‘As far as immigration status, I can tell you we do not ask those questions…’
(Deroy Murdock, Liberty Headlines) “He’s not coming back,” Reggie Singh, the inconsolable brother of the late Newman, California, police officer Ronil Singh told journalists last week.
Ronil Singh is gone for good because Gustavo Perez Arriaga shot him dead, officials say. This tale of two immigrants finds Singh and Arriaga as the apotheoses of how Republicans and Democrats respectively see immigration.
Singh, 33, was the kind of immigrant whom Republicans champion. He came to America from Fiji—legally. He reportedly drove a four-hour round trip to attend Yuba City’s police academy. He took speech classes to smooth his heavily accented English, his third language. He became a public servant, and spent seven-and-a-half years as a cop.
“He came to America to become a police officer,” Newman Police Chief Randy Richardson said. “That’s all he wanted to do.”
Alas, Ronil Singh is dead. Arriaga allegedly shot him while under the influence after Singh stopped him for a missing license plate.
Singh is survived by his wife Anamika; a 5-month-old son; and Sam, his black Labrador Retriever K-9 partner. Chief Richardson decided to retire Sam and give her to Singh’s widow and orphan. “I will not take another member of that family from them,” he said.
Arriaga, 33, is the kind of immigrant Democrats welcome.
He came to America from Mexico—illegally. He crossed the “border,” via Arizona, which Democrats itch to erase.
Senate Democrat leader Chuck Schumer of New York and House Speaker Nancy Pelosi of California reportedly refused even to listen to a classified briefing on border security in the White House Situation Room on Wednesday.
Among all the Democrats in Congress last month, only Sen. Doug Jones of Alabama backed $5.7 billion in border fortifications.
Arriaga had two previous DUI arrests and also belonged to the Sureño street gang. But this doesn’t trouble Democrats, either. In September 2017, the U.S. House considered the Criminal Alien Gang Member Removal Act, which would let U.S. officials bar foreigners affiliated with criminal organizations. Republicans embraced this measure 222–1. Democrats reviled it 11–174.
Supporters and opponents of border security dispute whether California’s so-called sanctuary laws placed a loving force field around Arriaga.
“This is a criminal illegal alien, with prior criminal activity, that should have been reported to ICE,” Stanislaus County Sheriff Adam Christianson said Friday in Modesto, California. “We were prohibited—law enforcement was prohibited—because of sanctuary laws, and that led to the encounter with Officer Singh.”
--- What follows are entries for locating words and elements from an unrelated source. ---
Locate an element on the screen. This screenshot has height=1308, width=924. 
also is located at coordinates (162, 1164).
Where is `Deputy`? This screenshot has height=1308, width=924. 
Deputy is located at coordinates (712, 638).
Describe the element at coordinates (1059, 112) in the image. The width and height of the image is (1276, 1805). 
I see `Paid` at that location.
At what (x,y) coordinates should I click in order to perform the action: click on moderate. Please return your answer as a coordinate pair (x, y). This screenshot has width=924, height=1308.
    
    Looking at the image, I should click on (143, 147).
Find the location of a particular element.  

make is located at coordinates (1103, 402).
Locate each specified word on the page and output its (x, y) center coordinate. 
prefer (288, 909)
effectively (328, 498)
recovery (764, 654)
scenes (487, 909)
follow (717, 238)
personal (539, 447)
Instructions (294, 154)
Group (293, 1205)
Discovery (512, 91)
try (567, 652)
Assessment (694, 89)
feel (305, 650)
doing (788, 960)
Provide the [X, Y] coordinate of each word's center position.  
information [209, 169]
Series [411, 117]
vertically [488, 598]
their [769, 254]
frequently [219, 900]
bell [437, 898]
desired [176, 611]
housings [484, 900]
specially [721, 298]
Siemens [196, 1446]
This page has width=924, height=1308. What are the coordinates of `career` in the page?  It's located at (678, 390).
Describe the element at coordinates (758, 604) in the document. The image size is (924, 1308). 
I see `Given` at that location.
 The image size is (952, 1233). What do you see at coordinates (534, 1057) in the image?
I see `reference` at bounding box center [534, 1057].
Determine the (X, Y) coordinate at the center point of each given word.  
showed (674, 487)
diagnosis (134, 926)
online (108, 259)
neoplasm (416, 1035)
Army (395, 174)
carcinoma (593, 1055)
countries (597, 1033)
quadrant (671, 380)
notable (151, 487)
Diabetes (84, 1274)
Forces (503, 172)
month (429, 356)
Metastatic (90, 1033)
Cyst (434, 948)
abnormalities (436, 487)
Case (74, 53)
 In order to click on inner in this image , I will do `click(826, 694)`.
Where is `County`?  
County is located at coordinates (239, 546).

But border-wall foes argue that Arriaga’s DUI arrests were in 2011 and 2014, before Sacramento Democrats, against unanimous Republican opposition, approved Senate Bill 54, the Golden State’s 2017 “sanctuary” law. While some counties and cities had parallel measures, neither Madera County nor Chowchilla were so self-encumbered. Arriaga’s aliases and furtiveness further befogged his “sanctuary” (or, more honestly, “fugitive”) status.
However, the spirit, if not the letter, of “sanctuary” may have obscured Arriaga from federal scrutiny. Chowchilla police arrested him for speeding on June 5, 2014. He had no driver’s license, no insurance and an illegal blood-alcohol level exceeding 0.08 percent. He also had an outstanding arrest warrant for previously driving with neither a license nor insurance.
But was he in America legally or illegally?
“As far as immigration status, I can tell you we do not ask those questions,” Chowchilla Police Chief David Riviere told the San Francisco Chronicle.
While “sanctuary,” per se, might not have aided Arriaga, Chowchilla’s incuriosity about his immigration status—despite his ample rap sheet—blew a perfect opportunity to hand him to ICE for deportation as an illegal alien with everything wrong to offer America. Hence, in the ultimate contrast, Arriaga is alive, and Singh will be buried Saturday.
The only good that emerges from this needless, stupid horror is that America now has a jarringly clear choice between how Republicans and Democrat see immigration in 2019: legality, responsibility and sacrifice versus lawlessness, recklessness and licentiousness—the latter with deadly results.
Deroy Murdock is a New York-based Fox News contributor, a contributing editor with National Review Online, and a senior fellow with the London Center for Policy Research. Incoming Bucknell University student Michael Malarkey contributed research for this opinion piece.